Experimental Analysis of
Cruel Solitaire

Jan Wolter
January 15, 2014

[General Introduction]

The Game

Cruel Solitaire is played with a single deck of cards. The goal is to move the them all to the four foundation piles, where we build upward from ace to king, in suit. The four aces start on the foundation, and the other 48 cards start face up on the tableau, in 12 piles of 4 cards each. Only single cards can be moved. You can build down in suit on the tableau. Empty tableau spaces may not be filled. If you get stuck, you may redeal the tableau any number of times, picking the cards up column by column from top to bottom, and then dealing them out again, without shuffling, in the same order, but with only four cards per column.

Nearly every description of the game that I've read says redeals can be done "when no other moves can be made," but every computer implementation I've seen allows you to redeal at any time. Allowing redeals at any time certainly increases your options and improves your chances of winning the game. Sometimes the only way to win is by redealing when there are still movable cards.

You can read the rules for Cruel or play the game on Politaire.com or on many other websites.

This game resembles Indefatigable and Royal Marriage but is more difficult for human players. Those games allow building both up and down on the tableau. Redeals are done in a manner that more thoroughly disrupts the card order, collecting cards column by column, and dealing them dealt row by row. Only a limited number of redeals are permitted.

Redeal Algorithms

At the time of writing, the Wikipedia article about Cruel was quite adamant about what the correct redealing method was:
Note: Many people who play this game or create certain computerized versions thereof erroneously believe that the cards are "shuffled" by taking the last pile and putting it on top of the next-to-last pile and so on, then putting the bottom four cards in the first pile, the next four cards in the second, and so on. The technically correct order is to "shuffle" by taking the cards on the first pile, putting them on top of the cards from the second pile, then on top of the third, and so on, then taking the top four cards and putting them back in the first pile, then the next four cards in the second, and so on. Only about one in six to one in five people can win the game using the incorrect "shuffling" method; however, the chances of winning using the correct method are significantly higher, about one in three or two in five.
The redeal method really does make a significant difference to the play of the game. Digging cards out from the bottom of the first column is always a challenge in Cruel. The example below shows the different result of a correct and incorrect redeal after one card has been removed from the first column:
With the correct redeal algorithm, our progress in digging down toward the three of spades in the first column is not lost. With the incorrect redeal algorithm, we are back where we started.

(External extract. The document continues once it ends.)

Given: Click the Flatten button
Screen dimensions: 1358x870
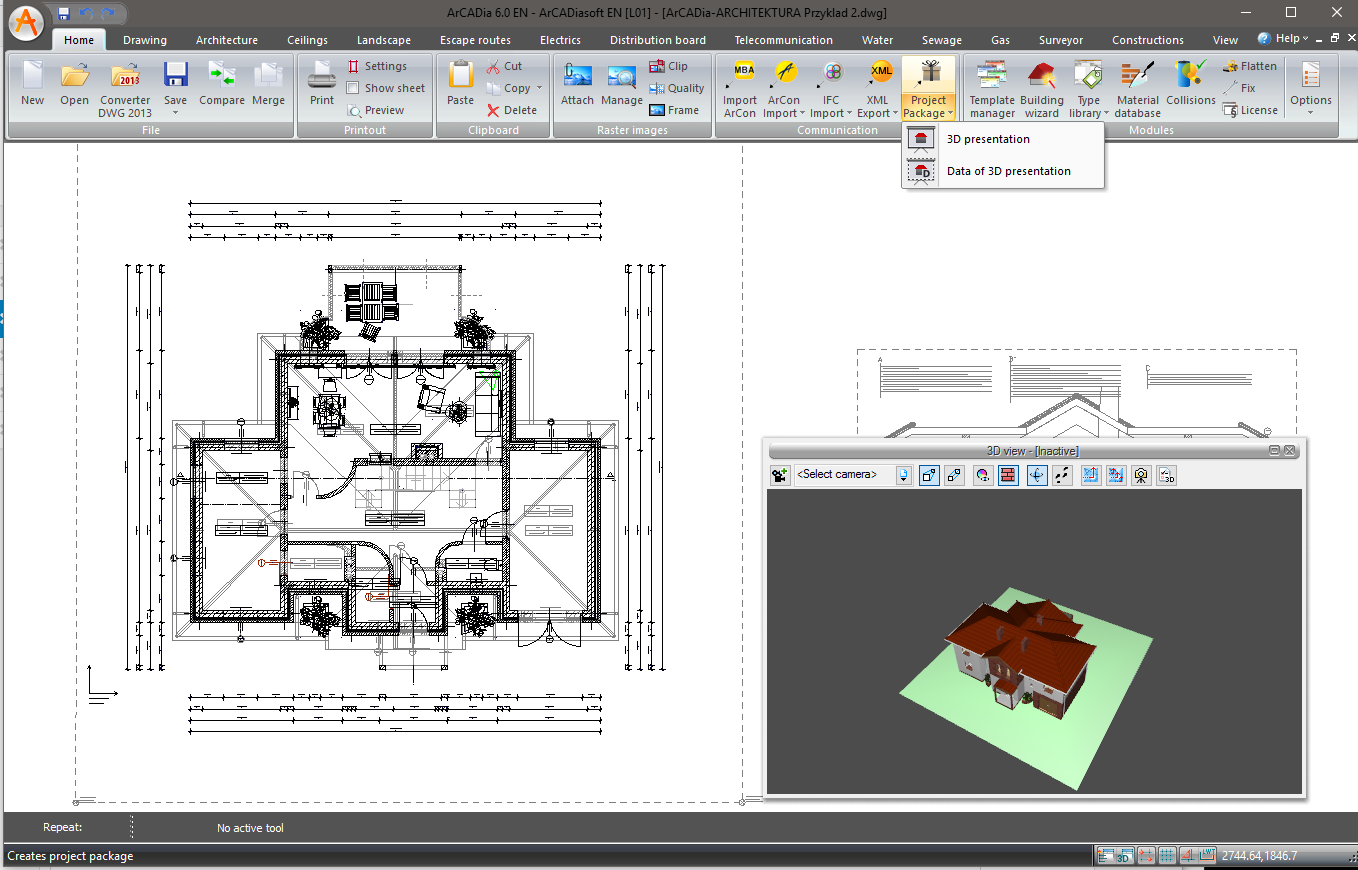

The next image shows the results of the two redealing methods after one card has been added on top of the first column:

Note that with the correct redeal algorithm, adding a single card to the top of the first column is sufficient to extract both twos from the bottoms of their respective columns. These examples make it clear why the author of the Wikipedia article says that the correct redeal algorithm doubles your chances of winning.

I find it easier to describe the correct algorithm as:

and the incorrect algorithm as: Here the "top" card is the card that is playable (which is normally nearer the bottom of your screen which is confusing), and the first card dealt is the first card that was picked up. In either case, if we started with a tableau with four cards in each column, we'd end up with the exact same tableau, but as seen above, when cards have been moved, the two algorithms give very different results.

The anonymous author of the Wikipedia page includes estimated win rates for a human player of 33% to 40% with the correct dealing algorithm or about half that with the incorrect dealing algorithm. We'll analyze both options here.

Solver

I adapted my depth-first-search solver for Indefatigable to play these games. The first version of the solver allowed redeals to be done at any point in the game, but these lead to too much combinatorial explosion, so I modified the game to only do redeals when no other moves are possible. This restriction undoubted reduces the number of winnable games.

Results

My solver was able to find solutions for 744,684 of the first million Politaire Cruel games, seeds 0 through 999999. This is a 74.5% win rate. An average of 46.4 cards were removed.

If we use the alternate, bottom to top, deal order, then only 466,977 out of a million games were solvable, for a 46.7% win rate. Clearly the Wikipedia page was correct in saying that the game is much harder when it is played this way, and its estimate that it is about twice as hard was not far off.

My solver doesn't work well if we allow redeals to be done at any time, instead of only when there are no other moves to be made, but partial results are sufficient to indicate that allowing redeals at any time significantly improves the percentage of games that are winnable. I ran that version of the solver on 10,000 random Cruel deals (Politaire seeds 0 through 9999) and was able to solve about 87% of them. For most of the remaining games, the solver got lost in a combinatorial explosion and had to be terminated without a result. Less than 2% of the puzzles were conclusively proven to be unsolvable. This means the percentage of winnable games is actually somewhere between 87% and 98%.

To win games of Cruel, it is clearly important to chose the right moments to redeal, so that the redeal will bring cards you want to the surface. This is not too hard for a human player to do if you are only looking one redeal ahead, but looking ahead over multiple redeals quickly becomes nearly impossible. Thus the human player's win rate is going to fall far short of the theoretical maximum win rate.